[BEGIN Source data]
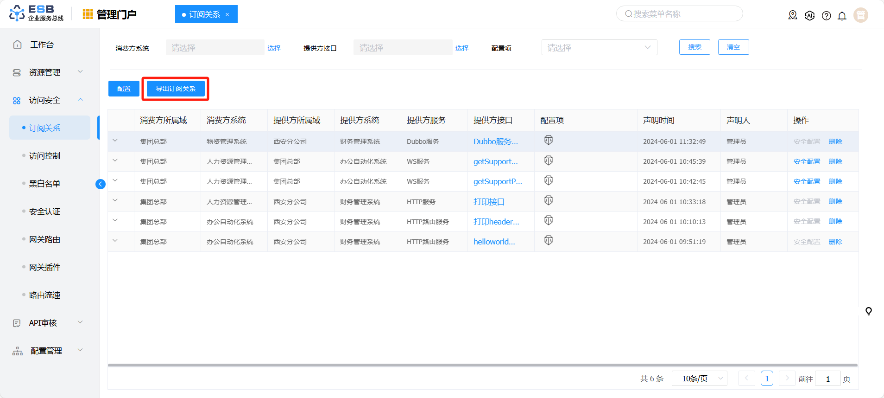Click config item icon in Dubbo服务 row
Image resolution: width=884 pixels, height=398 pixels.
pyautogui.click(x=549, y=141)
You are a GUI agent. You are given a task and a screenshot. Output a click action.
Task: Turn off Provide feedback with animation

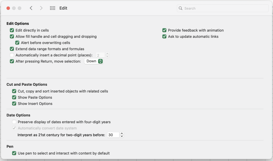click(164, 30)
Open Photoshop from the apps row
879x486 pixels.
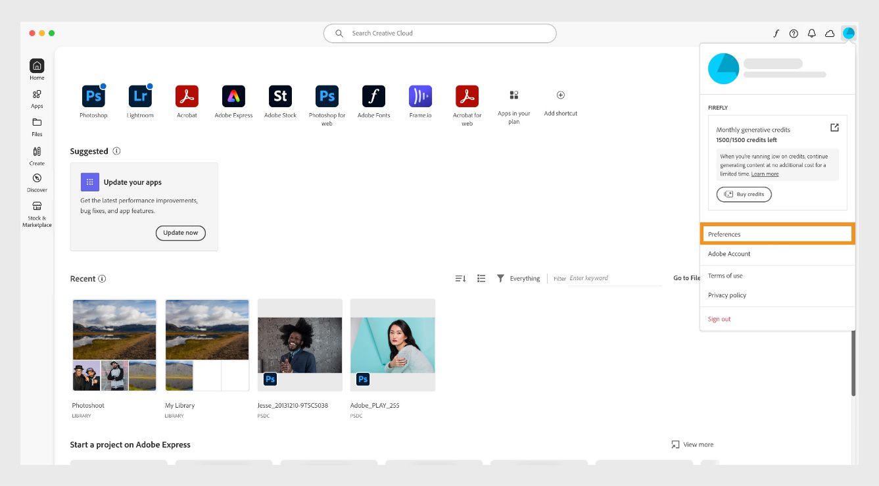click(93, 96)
[END Source data]
[BEGIN Source data]
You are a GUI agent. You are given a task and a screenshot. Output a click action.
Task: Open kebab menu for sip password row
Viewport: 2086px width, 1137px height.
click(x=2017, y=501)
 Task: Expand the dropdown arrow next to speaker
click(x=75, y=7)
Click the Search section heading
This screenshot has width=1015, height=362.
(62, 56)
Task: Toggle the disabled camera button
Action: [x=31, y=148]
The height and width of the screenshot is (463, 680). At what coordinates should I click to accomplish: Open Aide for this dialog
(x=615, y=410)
[END Source data]
[BEGIN Source data]
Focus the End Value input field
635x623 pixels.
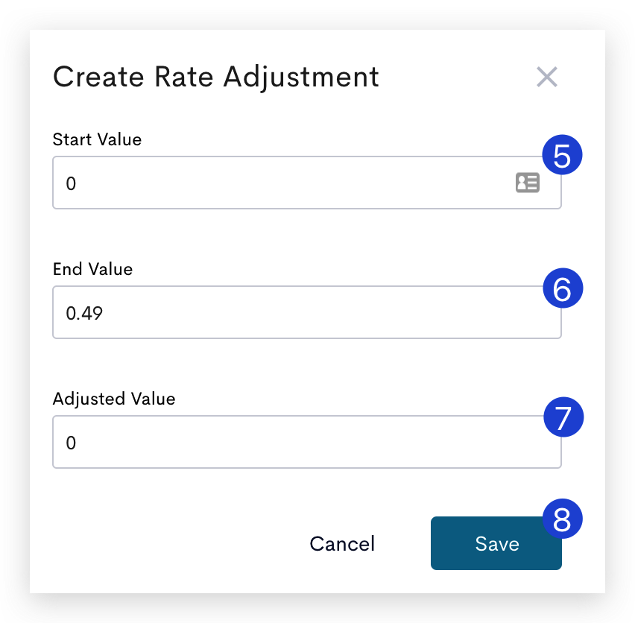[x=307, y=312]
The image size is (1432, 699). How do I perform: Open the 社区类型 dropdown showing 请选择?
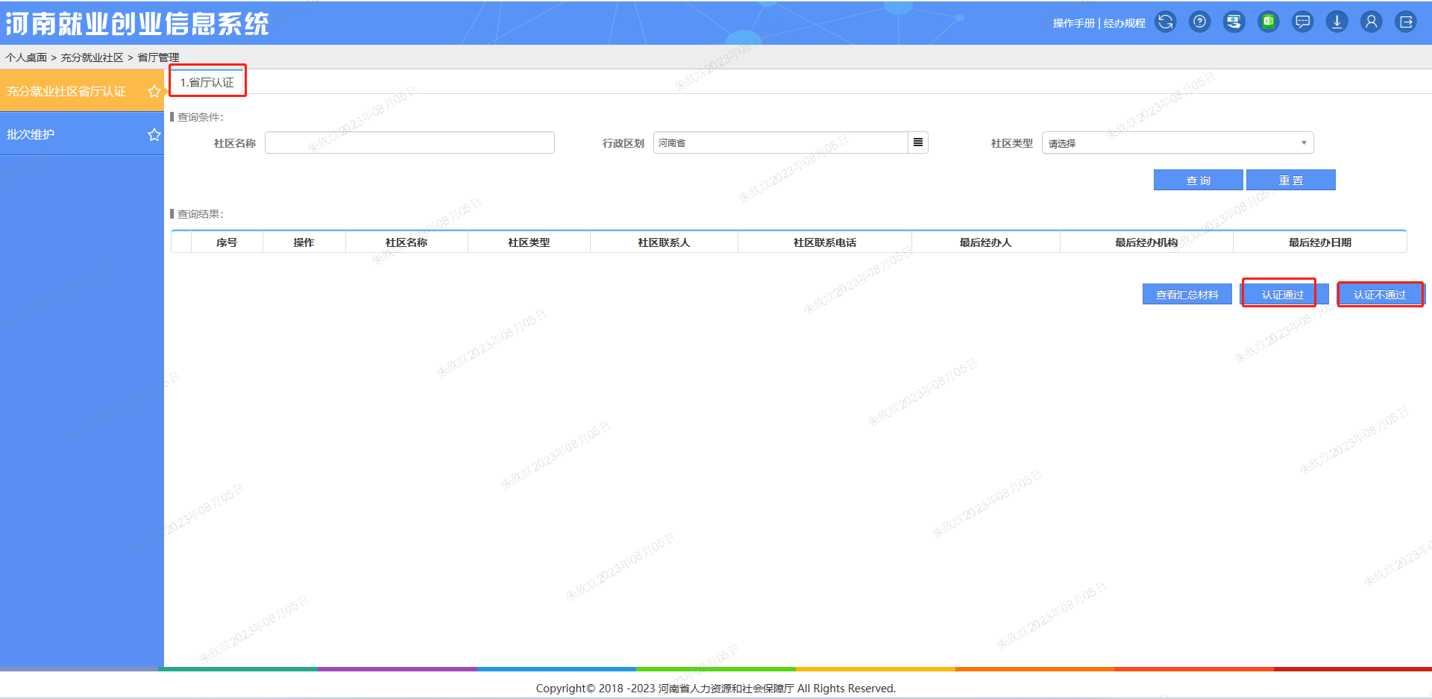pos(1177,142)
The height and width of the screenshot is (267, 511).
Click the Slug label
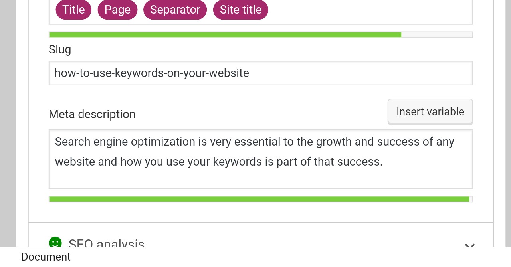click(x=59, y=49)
[END Source data]
*What you have to do*
Reproduce the lines of the material verbatim, from the line containing "Click config item icon in Dubbo服务 row" through the line containing "click(93, 96)", with both of those lines included. Omit the pictures.

*Result below*
Click config item icon in Dubbo服务 row
Image resolution: width=884 pixels, height=398 pixels.
pyautogui.click(x=549, y=141)
You are a GUI agent. You are given a task and a screenshot. Output a click action.
Task: Turn off Provide feedback with animation

click(164, 30)
Open Photoshop from the apps row
879x486 pixels.
click(93, 96)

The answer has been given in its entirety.